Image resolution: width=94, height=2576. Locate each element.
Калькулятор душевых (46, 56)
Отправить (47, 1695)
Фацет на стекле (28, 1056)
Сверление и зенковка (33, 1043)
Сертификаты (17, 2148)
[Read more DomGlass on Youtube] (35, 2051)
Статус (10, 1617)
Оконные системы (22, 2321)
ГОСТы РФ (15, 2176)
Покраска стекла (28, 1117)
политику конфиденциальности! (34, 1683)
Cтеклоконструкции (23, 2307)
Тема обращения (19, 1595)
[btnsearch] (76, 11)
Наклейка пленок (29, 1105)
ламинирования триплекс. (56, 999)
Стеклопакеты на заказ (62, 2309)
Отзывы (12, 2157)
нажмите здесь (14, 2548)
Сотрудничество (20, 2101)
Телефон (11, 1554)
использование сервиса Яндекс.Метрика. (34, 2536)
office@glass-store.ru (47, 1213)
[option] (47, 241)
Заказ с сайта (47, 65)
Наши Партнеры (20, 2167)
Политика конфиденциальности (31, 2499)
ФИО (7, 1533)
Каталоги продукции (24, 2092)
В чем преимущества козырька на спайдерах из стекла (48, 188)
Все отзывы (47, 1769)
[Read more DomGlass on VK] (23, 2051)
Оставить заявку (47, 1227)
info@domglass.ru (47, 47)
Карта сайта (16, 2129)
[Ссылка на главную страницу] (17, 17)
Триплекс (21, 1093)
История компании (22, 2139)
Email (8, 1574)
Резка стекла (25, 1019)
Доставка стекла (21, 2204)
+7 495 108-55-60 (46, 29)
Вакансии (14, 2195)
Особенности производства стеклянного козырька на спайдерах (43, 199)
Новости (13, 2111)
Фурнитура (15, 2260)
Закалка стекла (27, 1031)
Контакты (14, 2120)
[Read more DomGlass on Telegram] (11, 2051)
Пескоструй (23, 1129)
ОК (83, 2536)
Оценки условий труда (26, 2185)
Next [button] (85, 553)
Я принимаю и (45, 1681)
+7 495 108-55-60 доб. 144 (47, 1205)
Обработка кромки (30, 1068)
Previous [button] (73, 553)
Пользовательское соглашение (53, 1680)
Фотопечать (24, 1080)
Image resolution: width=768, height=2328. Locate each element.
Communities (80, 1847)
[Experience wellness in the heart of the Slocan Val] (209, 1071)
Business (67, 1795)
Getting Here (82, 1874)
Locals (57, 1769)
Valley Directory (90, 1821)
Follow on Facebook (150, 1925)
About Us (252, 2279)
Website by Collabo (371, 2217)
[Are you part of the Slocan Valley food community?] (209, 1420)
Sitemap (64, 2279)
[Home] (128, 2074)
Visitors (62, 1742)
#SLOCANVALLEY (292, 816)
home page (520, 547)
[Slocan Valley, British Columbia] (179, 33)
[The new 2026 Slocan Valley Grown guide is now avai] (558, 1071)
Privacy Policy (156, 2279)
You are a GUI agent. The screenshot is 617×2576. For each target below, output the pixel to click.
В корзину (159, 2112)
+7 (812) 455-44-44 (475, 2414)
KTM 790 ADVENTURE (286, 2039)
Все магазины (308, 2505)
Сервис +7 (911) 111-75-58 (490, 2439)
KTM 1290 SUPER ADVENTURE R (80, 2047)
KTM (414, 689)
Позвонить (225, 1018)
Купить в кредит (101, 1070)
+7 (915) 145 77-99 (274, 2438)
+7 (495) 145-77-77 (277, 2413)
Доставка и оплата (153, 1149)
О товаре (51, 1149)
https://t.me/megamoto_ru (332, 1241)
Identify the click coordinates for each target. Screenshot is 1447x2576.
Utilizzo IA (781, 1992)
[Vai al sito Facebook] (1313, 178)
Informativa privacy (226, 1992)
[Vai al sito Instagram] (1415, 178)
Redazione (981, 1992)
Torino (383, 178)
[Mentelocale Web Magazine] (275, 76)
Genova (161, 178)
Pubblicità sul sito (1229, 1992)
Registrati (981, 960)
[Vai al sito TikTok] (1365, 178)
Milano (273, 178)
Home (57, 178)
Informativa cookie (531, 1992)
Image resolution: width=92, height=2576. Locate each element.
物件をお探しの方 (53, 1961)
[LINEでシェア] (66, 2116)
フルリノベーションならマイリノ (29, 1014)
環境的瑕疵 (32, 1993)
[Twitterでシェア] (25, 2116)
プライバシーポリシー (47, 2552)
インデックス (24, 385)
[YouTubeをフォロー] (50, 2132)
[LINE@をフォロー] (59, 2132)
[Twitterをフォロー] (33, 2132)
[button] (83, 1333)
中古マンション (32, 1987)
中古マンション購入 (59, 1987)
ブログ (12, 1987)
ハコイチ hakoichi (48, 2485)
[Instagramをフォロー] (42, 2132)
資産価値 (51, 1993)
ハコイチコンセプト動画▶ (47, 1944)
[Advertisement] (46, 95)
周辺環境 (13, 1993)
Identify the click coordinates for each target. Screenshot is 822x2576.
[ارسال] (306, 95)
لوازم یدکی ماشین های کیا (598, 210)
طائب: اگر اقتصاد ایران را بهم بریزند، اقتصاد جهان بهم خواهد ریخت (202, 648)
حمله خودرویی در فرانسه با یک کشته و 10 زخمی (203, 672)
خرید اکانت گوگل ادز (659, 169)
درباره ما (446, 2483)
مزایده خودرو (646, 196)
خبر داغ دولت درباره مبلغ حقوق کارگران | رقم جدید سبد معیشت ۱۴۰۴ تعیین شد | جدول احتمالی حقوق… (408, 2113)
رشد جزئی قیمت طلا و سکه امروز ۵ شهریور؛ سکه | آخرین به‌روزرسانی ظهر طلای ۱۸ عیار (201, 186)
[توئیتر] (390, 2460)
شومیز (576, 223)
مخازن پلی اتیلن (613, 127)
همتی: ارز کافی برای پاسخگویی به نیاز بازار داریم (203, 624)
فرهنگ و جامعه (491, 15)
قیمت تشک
+ + + + +
Exercise goal: Your answer should be the exact lines above from the one with "Резка стекла (25, 1019)" through the one with "Screenshot is 1447x2576.", both included, and nothing besides.

Expected answer:
Резка стекла (25, 1019)
Доставка стекла (21, 2204)
+7 495 108-55-60 (46, 29)
Вакансии (14, 2195)
Особенности производства стеклянного козырька на спайдерах (43, 199)
Новости (13, 2111)
Фурнитура (15, 2260)
Закалка стекла (27, 1031)
Контакты (14, 2120)
[Read more DomGlass on Telegram] (11, 2051)
Пескоструй (23, 1129)
ОК (83, 2536)
Оценки условий труда (26, 2185)
Next [button] (85, 553)
Я принимаю и (45, 1681)
+7 495 108-55-60 доб. 144 (47, 1205)
Обработка кромки (30, 1068)
Previous [button] (73, 553)
Пользовательское соглашение (53, 1680)
Фотопечать (24, 1080)
Image resolution: width=768, height=2328. Locate each element.
Communities (80, 1847)
[Experience wellness in the heart of the Slocan Val] (209, 1071)
Business (67, 1795)
Getting Here (82, 1874)
Locals (57, 1769)
Valley Directory (90, 1821)
Follow on Facebook (150, 1925)
About Us (252, 2279)
Website by Collabo (371, 2217)
[Are you part of the Slocan Valley food community?] (209, 1420)
Sitemap (64, 2279)
[Home] (128, 2074)
Visitors (62, 1742)
#SLOCANVALLEY (292, 816)
home page (520, 547)
[Slocan Valley, British Columbia] (179, 33)
[The new 2026 Slocan Valley Grown guide is now avai] (558, 1071)
Privacy Policy (156, 2279)
You are a GUI agent. The screenshot is 617×2576. For each target below, output the pixel to click.
В корзину (159, 2112)
+7 (812) 455-44-44 (475, 2414)
KTM 790 ADVENTURE (286, 2039)
Все магазины (308, 2505)
Сервис +7 (911) 111-75-58 (490, 2439)
KTM 1290 SUPER ADVENTURE R (80, 2047)
KTM (414, 689)
Позвонить (225, 1018)
Купить в кредит (101, 1070)
+7 (915) 145 77-99 (274, 2438)
+7 (495) 145-77-77 (277, 2413)
Доставка и оплата (153, 1149)
О товаре (51, 1149)
https://t.me/megamoto_ru (332, 1241)
Identify the click coordinates for each target. Screenshot is 1447x2576.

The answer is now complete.